L’histoire de Min Hee-jin 

Tout être humain vit avec une vision, grande ou petite. Par « vision », j’entends un « plan d’avenir qui dépasse le présent ». En regardant Min Hee-jin, j’ai eu l’impression qu’elle possédait une vision à la fois vaste et claire. 

Mais une vision est une création profondément personnelle — née du regard, de l’imagination et de la passion ardente d’un individu. 

Tout le monde peut discuter d’événements déjà survenus. Mais ce qui n’est pas encore arrivé ne peut être vu qu’avec l’œil de l’imagination. Quand plusieurs personnes imaginent la même chose, que leurs esprits résonnent, qu’une synergie positive naît et qu’elles coopèrent pour créer une scène, c’est un véritable miracle. En écoutant la première conférence de presse de Min Hee-jin, j’ai senti que ce genre de miracle ne s’était pas produit souvent dans son équipe. 

« Si on fait comme ça, c’est possible, alors quel est le problème ? » — on ressentait dans ses mots la frustration d’une créativité étouffée par un environnement plein de préjugés. Quoi qu’en dise l’opinion publique actuelle, je soutiens sa créativité artistique. Sans des personnes comme elle, rien de vraiment nouveau n’apparaîtrait dans le monde. 

Rassembler ceux qui partagent votre plan et éloigner ceux qui vous enferment, pour créer un environnement où votre vision peut respirer librement — c’est peut-être un instinct humain naturel. Mais dans le cas de Min Hee-jin, ce processus semble s’être déroulé de manière assez agressive

L’histoire de NewJeans

Je crois que Min Hee-jin et NewJeans ont réellement vécu une certaine forme d’injustice. Que cela ait ou non touché le public une fois exprimé par des mots, cette expérience a bel et bien existé. Elles ont forcément vu quelque chose dans leur travail, et chacune l’a interprété à sa manière. Pourtant, à en juger par la décision du tribunal, cette injustice n’a pas été reconnue socialement

Un artiste est, au fond, une personne qui veut rester purement individuelle. Mais vivre ainsi au quotidien, c’est s’exposer à des remarques comme : « Tu n’as jamais travaillé en société ? » ou « Tu te prends pour un dieu en dehors du monde ? » C’est pourquoi les artistes expriment leur individualité à travers des moyens abstraits — la musique, la peinture, la danse. Pourtant, même ces artistes restent des êtres sociaux qui doivent gagner leur vie grâce aux autres. L’art est une activité humaine, mais c’est aussi ce qui transcende les limites humaines. 

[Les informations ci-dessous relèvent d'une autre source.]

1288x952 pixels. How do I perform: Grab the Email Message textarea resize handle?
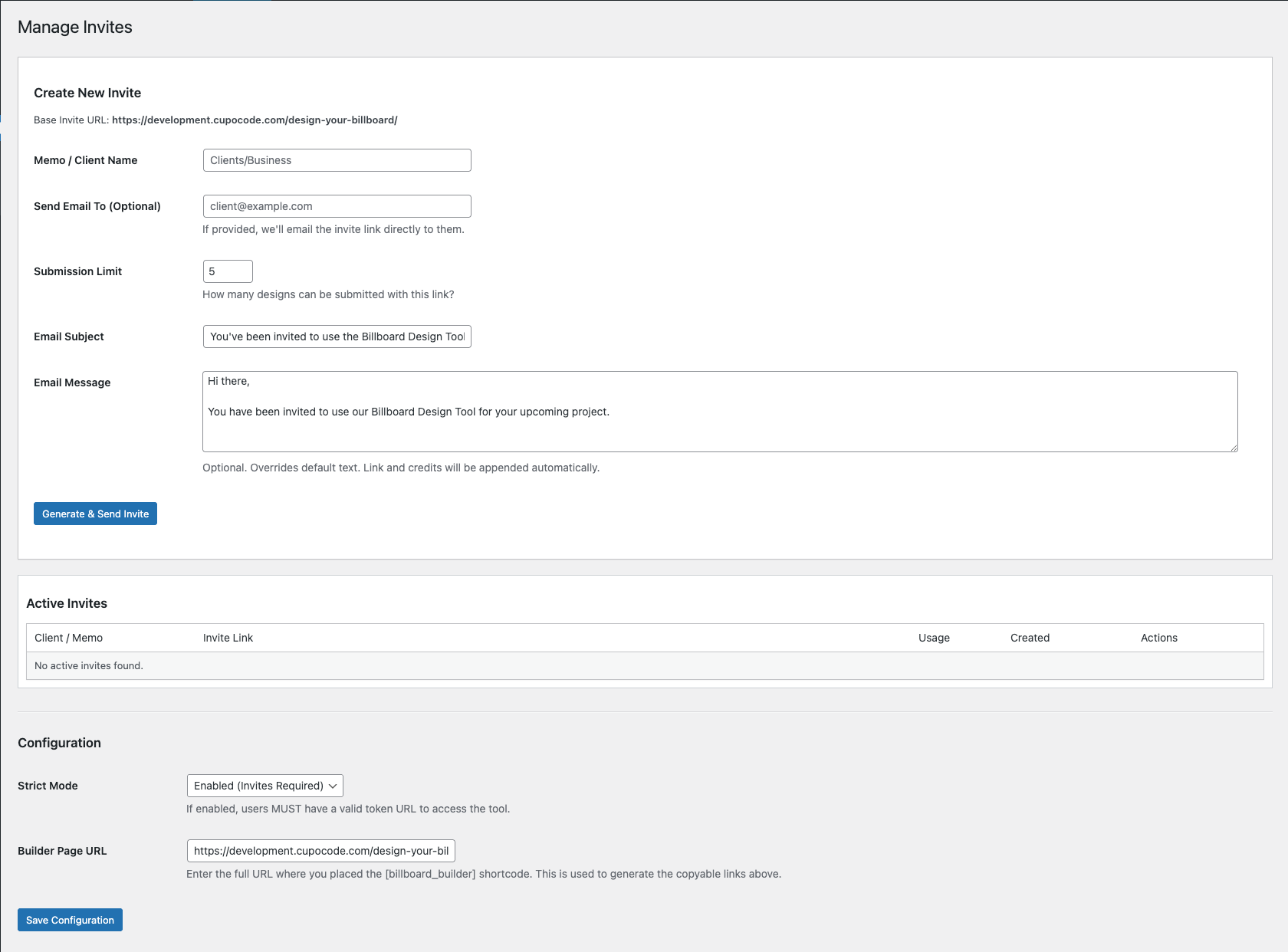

En luttant sur la frontière exacte entre individualité et existence sociale, NewJeans a fini par retourner dans son agence, incapable de supporter la pression de devoir payer des dommages. Si NewJeans a pu être NewJeans, c’est en partie grâce aux producteurs qui ont conçu le groupe, mais tout autant parce qu’elles ont su rester elles-mêmes. Le public a été séduit par leur expression naturelle, non déformée par le besoin de paraître parfaites. J’espère que cette affaire ne leur fera pas perdre cette pureté. J’espère aussi qu’elles ne deviendront pas trop matures

Quant à moi, je veux simplement continuer à écouter de la bonne musique, celle qui fait danser mes oreilles dans ma tête.